Milestone: Wii two-year sales beat PS2 two-year sales

The Wii’s history-making run continues today, as the plucky white console’s two-year sales numbers purportedly beat the PlayStation 2’s two-year numbers this past December.

“Nintendo’s life-to-date sell-through of the Wii is very close to life-to-date sell-through of the PS2 through year-end 2002, and we expect Wii sales to surpass PS2 sales in December,” wrote analyst Michael Pachter in a research note obtained by Edge.

Congrats, Wii. I see no reason why 2009 won’t bring more of the same.

9 Comments

  1. The PS2 was a fad. It’s finally starting to wear off. The Wii is a fad. it will wear off eventually too. Duh.

  2. @Used Cisco

    I’m going to give you the benefit of the doubt and assume that was sarcasm. Because if it wasn’t, I just don’t know what words to use to explain how ridiculous that comment was.

  3. While the Wii itself may be a fad, the technology it brought to the gaming industry definitely is not. We are going to start seeing more interactive gaming in the future, maybe not exactly like the Wii but very similar. If I am correct the PS3 already has the feature in their remotes that detect if the user is tilting the remote forwards/backwards/left/right.

  4. @IA: He’s a regular. It was sarcasm.

    On the other hand, I’d be perfectly happy calling the Wii a fad if it was a 10-year one like the PS2 😉

  5. “It will fade” has become synonymous with hardcore unbelief, irrelevance, and lameness. In previous console wars, defeated single console owners scrapped for whatever game victories they could find while acknowledging the other system won. Now you have goobers saying stuff like “it will fade” or there are “no good games for the system.” Hive mind stuff.

  6. Well, of course it will “fade”! All consoles fade in popularity eventually… how long they last until they fade is what determines their success!

    Now, do the PS2/Wii success stories tell us something about video game consumers? Could it be that the expectations in hardware performance and graphics have a peak at the level these two consoles reached? Maybe consumers don’t care enough about hardware power to pay the price for it?

  7. I think it partially comes down to pride. Early on, the games were few, I can agree to that, having owned just Wii Sports and Zelda for the first few months. A meme set in. The Internet mob did what it did best. Meanwhile, a majority of the gaming public starting buying up the system to the point of a shortage, and they also started playing a wide range of games.

    Now that the rabble is becoming increasingly irrelevant, they still cling to old memes as a matter of pride (see also: tough guy culture). It’s perfectly normal and expected. But it will eventually go away, nevertheless, which was the point of Nintendo’s money-making strategy all along.

    And, to add to that, it’s really too bad. There are some great games out there this year for the Wii (DLC, retail shelf or VC) that are very fun, deep and enjoyable titles. If people would stop “clinging” as Blake just described, these tired, easily disprovable little jabs would be even more irrelevant, and we could all get on helping gaming as a whole become better than it was yesterday.
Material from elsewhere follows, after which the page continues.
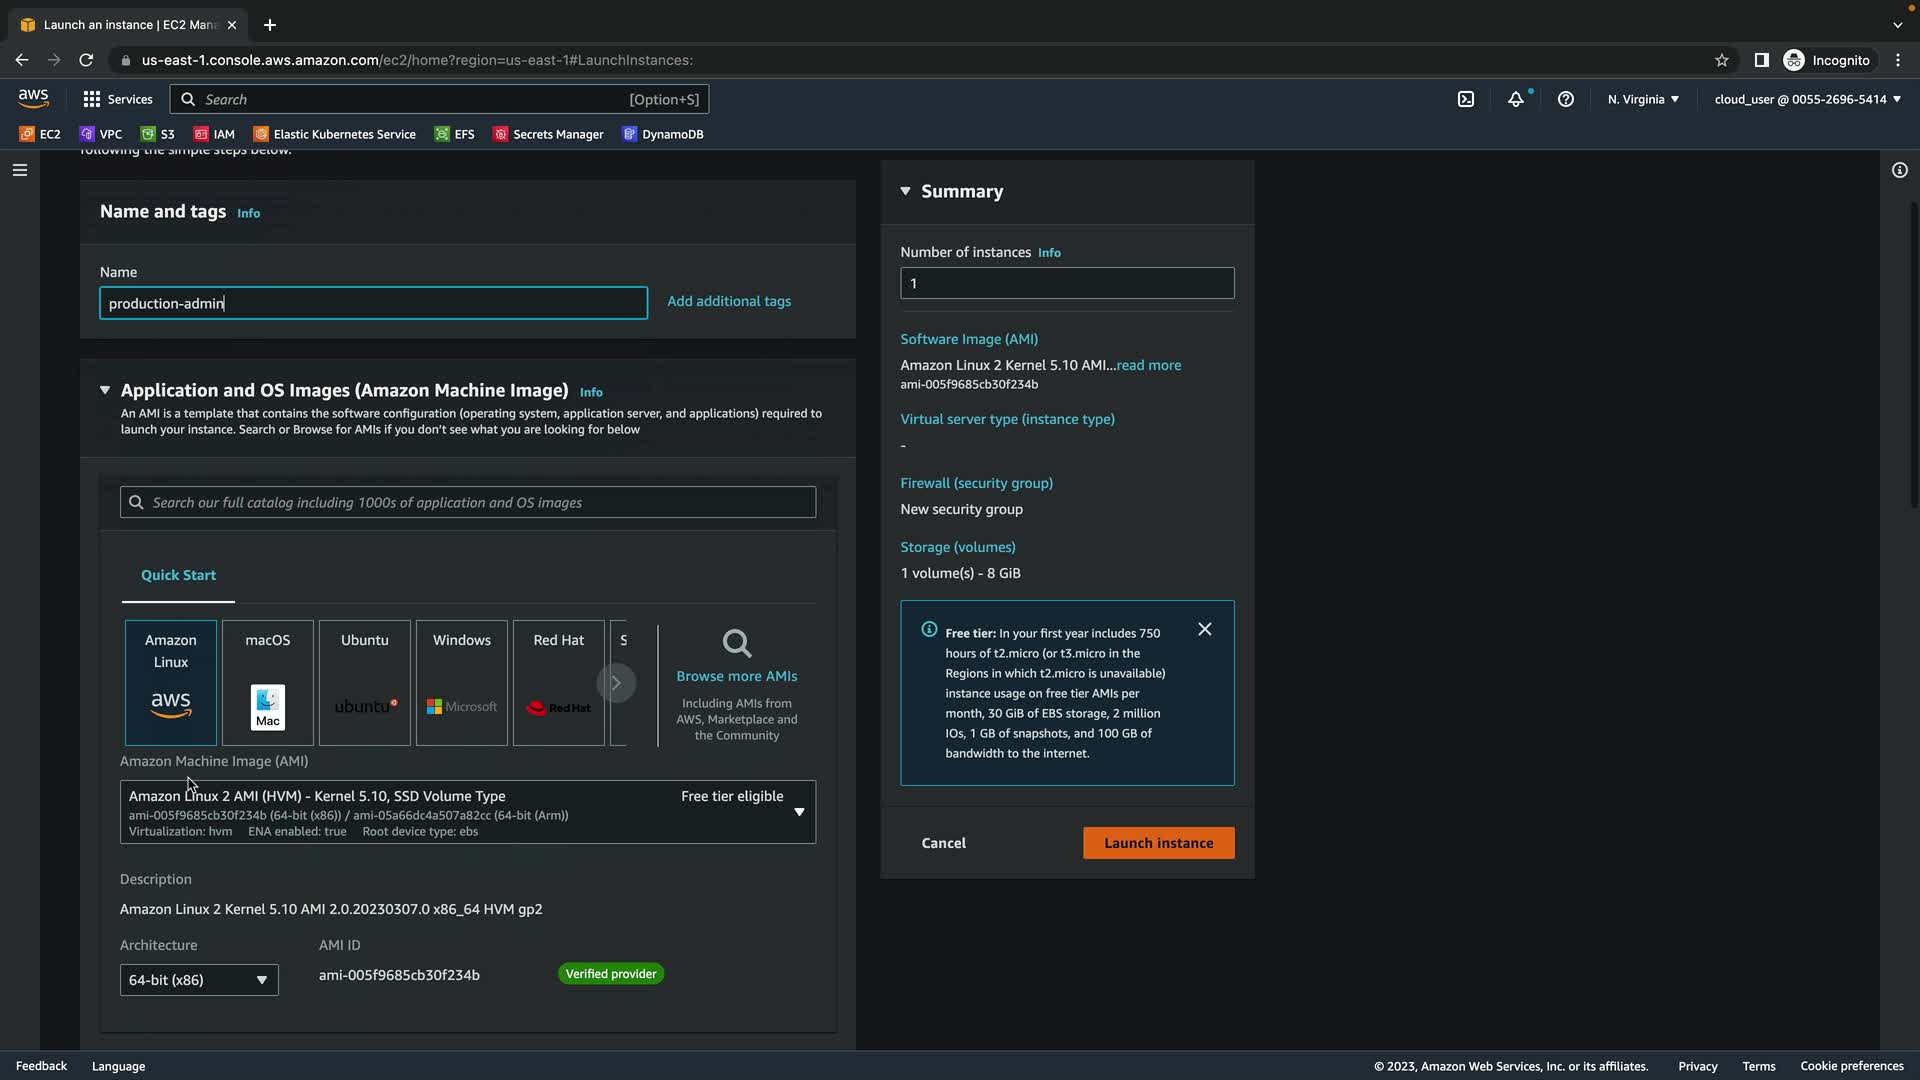The image size is (1920, 1080).
Task: Expand the Amazon Linux 2 AMI dropdown
Action: [x=798, y=812]
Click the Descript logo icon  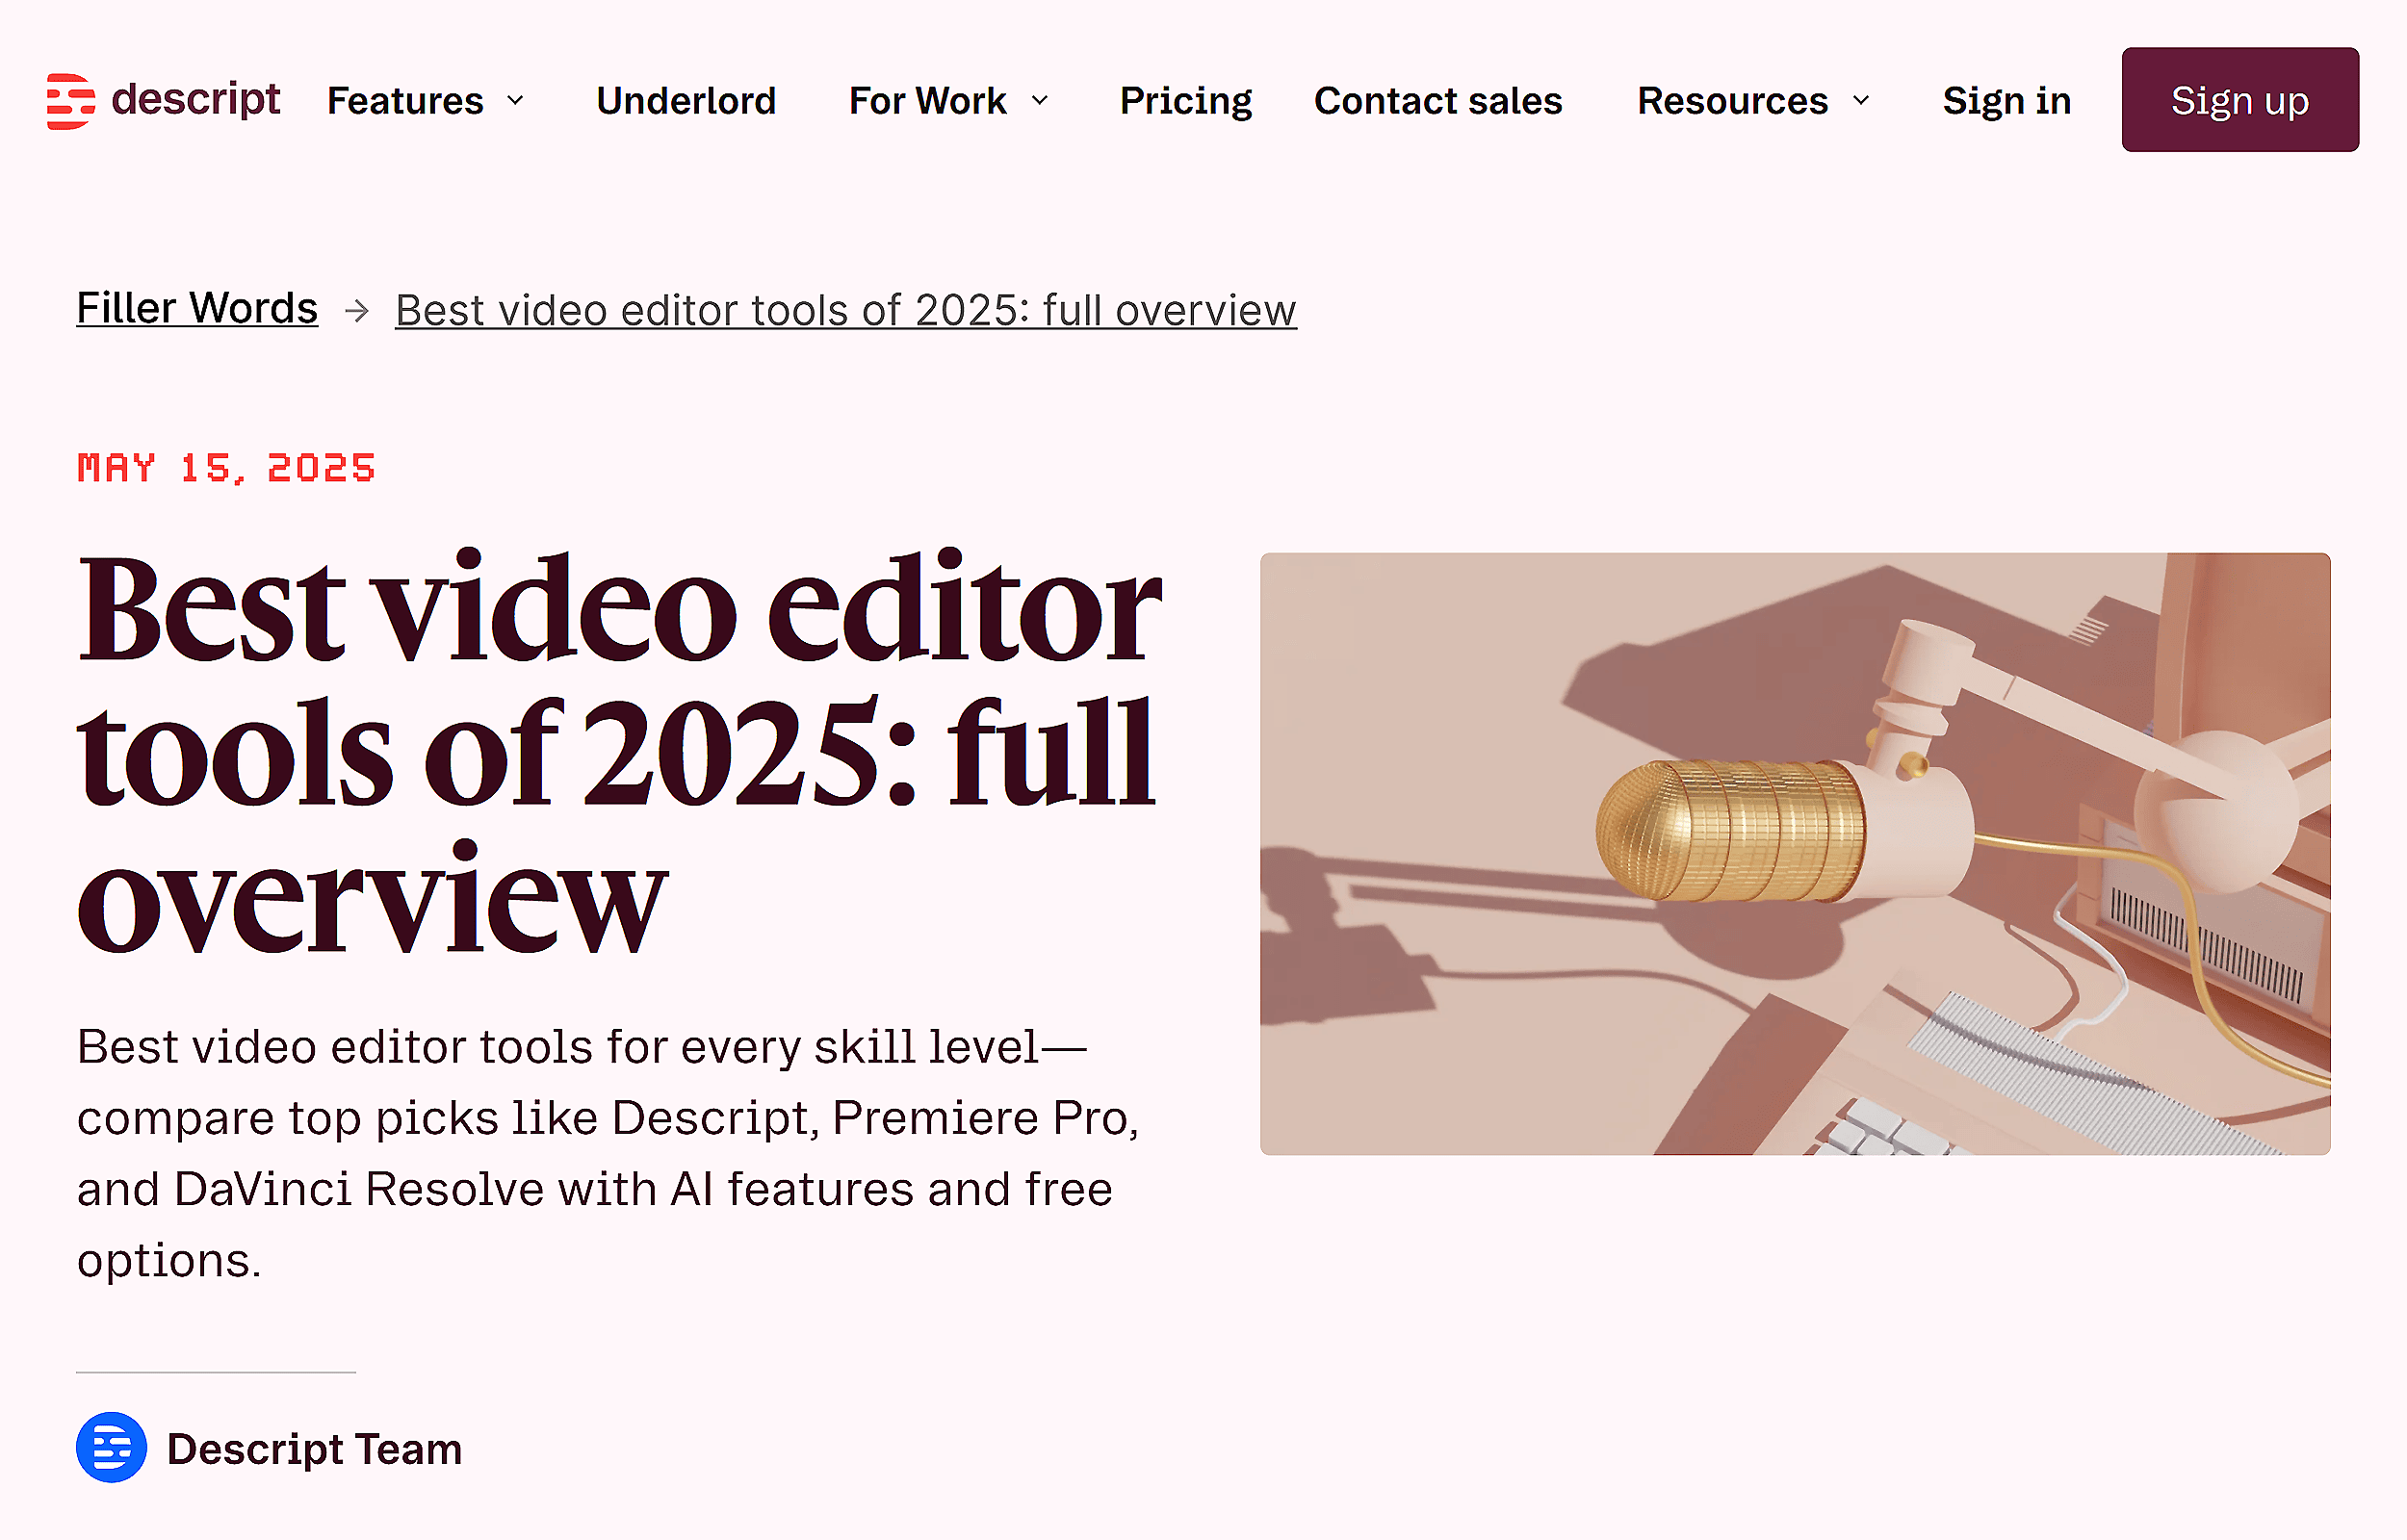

    So just go out and play a few of these titles and leave pride at the door. There are more people who will embrace you for playing and enjoying the Wii or DS today than there are rotten little complainers who will make fun of you. That’s a win as far as I’m concerned.

  8. Is this just America or Europe or something?

    Because if you look at the totals according to VGChartz, the Wii is absolutely stomping the guts out of the PS2 side-by-side worldwide.

  9. @Jack,

    “On the other hand, I’d be perfectly happy calling the Wii a fad if it was a 10-year one like the PS2 ;-)”

    Hehe, exactly!

    Seriously though, one thing people (especially the whiners jack mentions) don’t realize is that the Wii is absolutely the PS2 of this generation. Every generation, one console, more than the others, grabs the attention of the masses. Because of this, it builds momentum and creates a self sustaining reaction. You can’t sell PS2 numbers or Wii numbers solely on the hardcore gamer. Period.

    That being said, everyone talks about the Wii tapping a huge new audience. But I’m not sure it’s as huge and new as people think. Let me rephrase that. It’s huge, and its new, but the new portion isn’t huge and the huge portion isn’t new. Yes, there are new gamers coming to Wii (elderly, females, etc) but I don’t thing they’re as big a piece of the pie as some would think. They’re just more newsworthy. Last gen, the PS2 was THE system. It got all the press and all the big media coverage. This time its the wii. All those tens of millions of PS2 owners who were platform agnostic (most of them) are moving on. They are buying Wiis. The people who read this site, and sites like it represent probably 1 percent of gamers. I read a study that only 3 percent of gamers have multiple consoles. Most gamers are not multiple platform owners. They have a game system, buy a few games and that’s it.